Show each line from the records below in which the word "will" occurs.

RECORDS FOR THE EXERCISE:
⁂

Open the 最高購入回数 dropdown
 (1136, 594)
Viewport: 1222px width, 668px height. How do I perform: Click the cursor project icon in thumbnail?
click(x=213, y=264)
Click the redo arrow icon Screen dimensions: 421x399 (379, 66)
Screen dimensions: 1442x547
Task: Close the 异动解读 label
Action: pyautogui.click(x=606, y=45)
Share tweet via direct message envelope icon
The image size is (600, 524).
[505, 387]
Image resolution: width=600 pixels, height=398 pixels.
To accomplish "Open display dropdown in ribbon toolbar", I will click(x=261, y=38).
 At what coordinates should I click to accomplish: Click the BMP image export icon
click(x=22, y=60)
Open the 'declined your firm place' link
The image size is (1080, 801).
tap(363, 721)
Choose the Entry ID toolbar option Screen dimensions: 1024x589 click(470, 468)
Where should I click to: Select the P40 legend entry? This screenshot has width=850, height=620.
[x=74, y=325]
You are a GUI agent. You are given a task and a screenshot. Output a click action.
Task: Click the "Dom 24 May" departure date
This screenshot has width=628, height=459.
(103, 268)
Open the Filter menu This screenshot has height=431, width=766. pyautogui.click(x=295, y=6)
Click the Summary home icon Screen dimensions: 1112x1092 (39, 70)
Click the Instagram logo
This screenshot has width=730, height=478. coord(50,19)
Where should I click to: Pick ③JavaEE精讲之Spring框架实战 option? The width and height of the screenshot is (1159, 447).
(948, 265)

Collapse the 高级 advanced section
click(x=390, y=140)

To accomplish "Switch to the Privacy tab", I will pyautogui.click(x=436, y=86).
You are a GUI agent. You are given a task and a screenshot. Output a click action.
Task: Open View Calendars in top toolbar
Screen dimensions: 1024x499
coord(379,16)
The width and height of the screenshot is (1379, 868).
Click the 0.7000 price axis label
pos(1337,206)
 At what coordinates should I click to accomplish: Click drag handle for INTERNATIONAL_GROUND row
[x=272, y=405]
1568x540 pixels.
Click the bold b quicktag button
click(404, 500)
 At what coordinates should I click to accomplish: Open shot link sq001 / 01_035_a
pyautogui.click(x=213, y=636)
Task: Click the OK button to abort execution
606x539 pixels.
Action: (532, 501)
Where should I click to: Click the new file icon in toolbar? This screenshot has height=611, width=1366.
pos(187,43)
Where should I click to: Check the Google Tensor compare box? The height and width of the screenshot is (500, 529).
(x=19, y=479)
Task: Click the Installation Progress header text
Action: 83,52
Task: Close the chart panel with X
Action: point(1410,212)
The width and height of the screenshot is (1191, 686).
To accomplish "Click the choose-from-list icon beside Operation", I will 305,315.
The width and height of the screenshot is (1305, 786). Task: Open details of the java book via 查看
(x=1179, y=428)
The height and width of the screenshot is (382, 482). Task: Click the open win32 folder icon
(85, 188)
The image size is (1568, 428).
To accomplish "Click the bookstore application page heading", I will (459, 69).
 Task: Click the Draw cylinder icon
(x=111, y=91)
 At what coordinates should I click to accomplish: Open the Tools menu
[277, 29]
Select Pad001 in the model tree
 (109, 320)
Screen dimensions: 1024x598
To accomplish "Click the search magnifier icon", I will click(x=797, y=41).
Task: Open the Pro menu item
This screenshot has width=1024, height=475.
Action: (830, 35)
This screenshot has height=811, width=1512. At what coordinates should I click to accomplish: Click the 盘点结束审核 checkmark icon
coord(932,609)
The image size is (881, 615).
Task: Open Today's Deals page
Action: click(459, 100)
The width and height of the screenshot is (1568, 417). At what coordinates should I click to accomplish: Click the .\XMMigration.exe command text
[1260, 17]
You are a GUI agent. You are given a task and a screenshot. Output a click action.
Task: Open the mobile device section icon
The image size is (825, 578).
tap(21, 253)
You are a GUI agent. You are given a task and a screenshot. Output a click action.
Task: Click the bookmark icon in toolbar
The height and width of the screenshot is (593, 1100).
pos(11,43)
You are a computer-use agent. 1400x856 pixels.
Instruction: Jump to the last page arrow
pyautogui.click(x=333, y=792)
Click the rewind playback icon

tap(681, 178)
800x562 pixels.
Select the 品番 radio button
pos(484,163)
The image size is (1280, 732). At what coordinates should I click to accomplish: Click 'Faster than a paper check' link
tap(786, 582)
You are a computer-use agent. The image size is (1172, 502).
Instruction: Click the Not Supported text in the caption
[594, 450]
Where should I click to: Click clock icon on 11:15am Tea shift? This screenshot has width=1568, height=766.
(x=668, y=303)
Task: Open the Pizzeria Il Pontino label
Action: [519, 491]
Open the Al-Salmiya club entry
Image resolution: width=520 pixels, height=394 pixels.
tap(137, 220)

⁂

EXERCISE RESPONSE:
To accomplish "Open display dropdown in ribbon toolbar", I will click(x=261, y=38).
To accomplish "Switch to the Privacy tab", I will pyautogui.click(x=436, y=86).
To accomplish "Click the choose-from-list icon beside Operation", I will 305,315.
To accomplish "Click the bookstore application page heading", I will (459, 69).
To accomplish "Click the search magnifier icon", I will click(x=797, y=41).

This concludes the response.